Recent research has shown that the skin reacts particularly well to certain vitamins, minerals and antioxidants that nourish the skin, making it appear youthful and healthy. The following nutrients are among the very best to consume for healthy, young-looking skin:
Silica:Silica is a trace mineral that strengthens the body's connective tissues - muscles, tendons, hair, ligaments, nails, cartilage, and bone - and is vital for healthy skin. Silica deficiency can result in reduced skin elasticity and can hamper the body's ability to heal wounds. Food sources of silica include leeks, green beans, garbanzo beans, strawberries, cucumber, mango, celery, asparagus and rhubarb. In its natural form, silica is found in the horsetail herb. Silica is also available as a concentrated liquid supplement from Eidon Ionic Minerals (www.eidon.com)
Zinc: The mineral zinc is an important component of healthy skin, especially for acne sufferers. In fact, acne itself may be a symptom of zinc deficiency. Zinc acts by controlling the production of oil in the skin, and may also help control some of the hormones that create acne. Zinc is also required for proper immune system function, as well as for the maintenance of vision, taste, and smell. Zinc consumption is also strongly linked to a reduction of prostate cancer.
Foods rich in zinc include fresh oysters, pumpkin seeds, ginger, pecans, Brazil nuts, oats, and eggs. Zinc can be purchased in supplement form, in both liquid concentrates and tablets.
Omega-3 Fatty Acids: Dry, inflamed skin or skin that suffers from the frequent appearance of whiteheads or blackheads can benefit from supplementing with essential fatty acids (EFAs), especially omega-3s. EFAs are responsible for skin repair, moisture content, and overall flexibility, but because the body cannot produce its own EFAs, they must be obtained through the diet.

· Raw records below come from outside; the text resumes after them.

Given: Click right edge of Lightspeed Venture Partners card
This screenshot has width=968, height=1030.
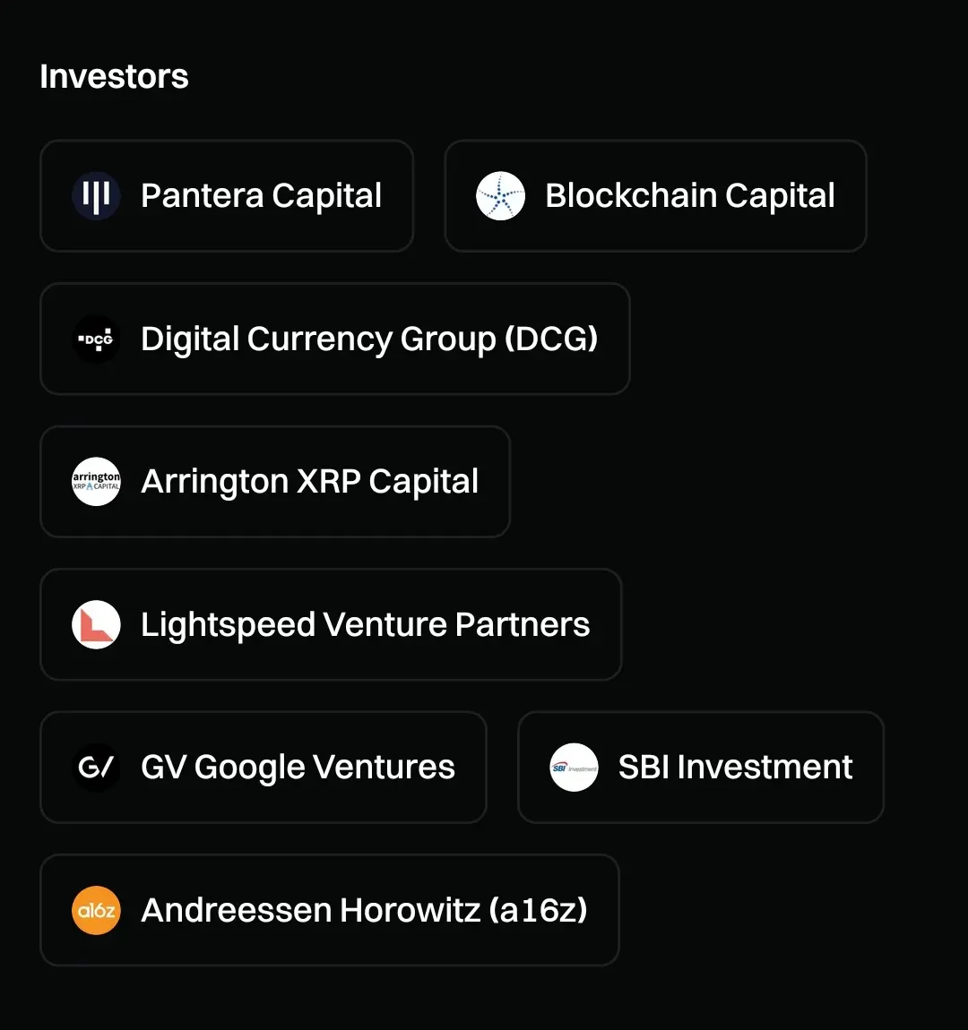Looking at the screenshot, I should (x=610, y=624).
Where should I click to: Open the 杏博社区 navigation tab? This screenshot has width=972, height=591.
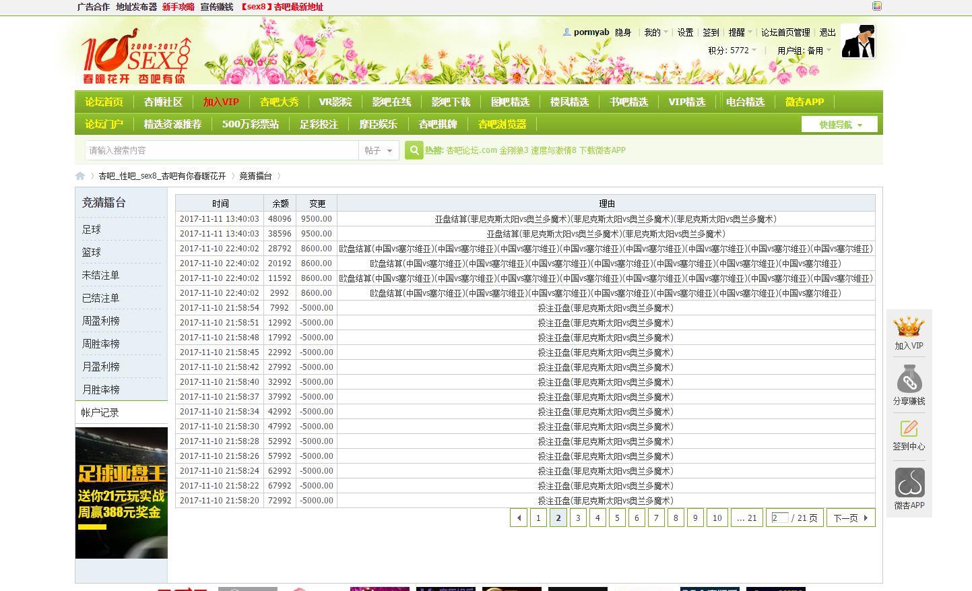[x=163, y=102]
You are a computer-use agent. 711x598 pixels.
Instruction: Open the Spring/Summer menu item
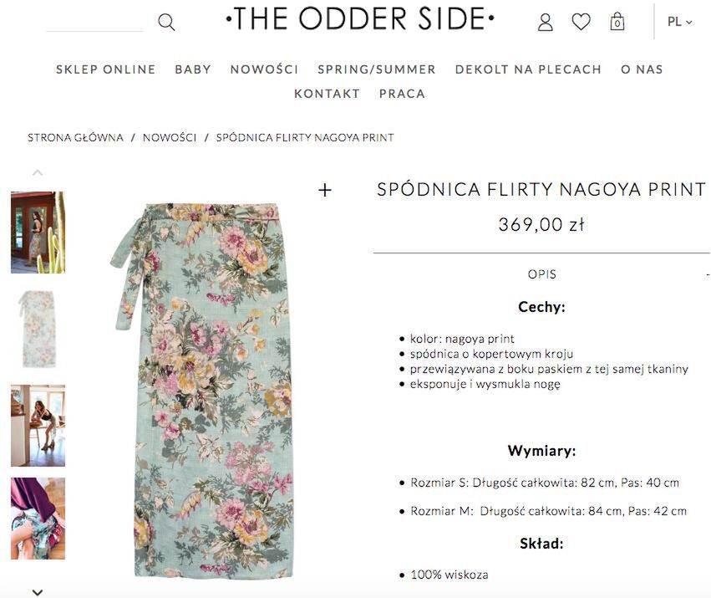coord(377,69)
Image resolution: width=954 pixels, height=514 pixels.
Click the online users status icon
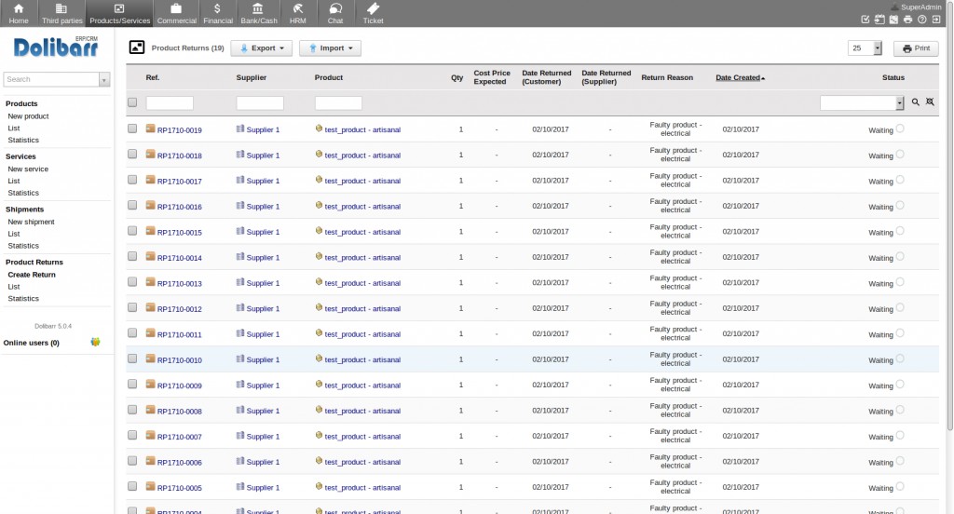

The typical American diet is overabundant in omega-6 fatty acids found in baked goods and grains, and lacking in omega-3s, found in cold-water fish such as salmon and mackerel, as well as flaxseeds and safflower oil. Simply balancing the intake of omega-3s with omega-6s can result in smoother, younger-looking skin. EFAs are also available in supplement form - such as fish oil capsules or evening primrose oil - and are effective at treating a wide range of disorders, from depression and cancer to arthritis and heart disease. Good sources of omega-3 oils include chia seeds, flax seeds and, for non-vegetarians, wild-harvested fish oils. A reputable supplier of fish oils is Nordic Naturals (www.NordicNaturals.com)
Selenium: Selenium is an antioxidant mineral responsible for tissue elasticity. It also acts to prevent cell damage by free radicals and is will known to be correlated with a reduction of breast cancer risk. It may play an important role in preventing skin cancer, as it can protect the skin from damage from excessive ultraviolet light.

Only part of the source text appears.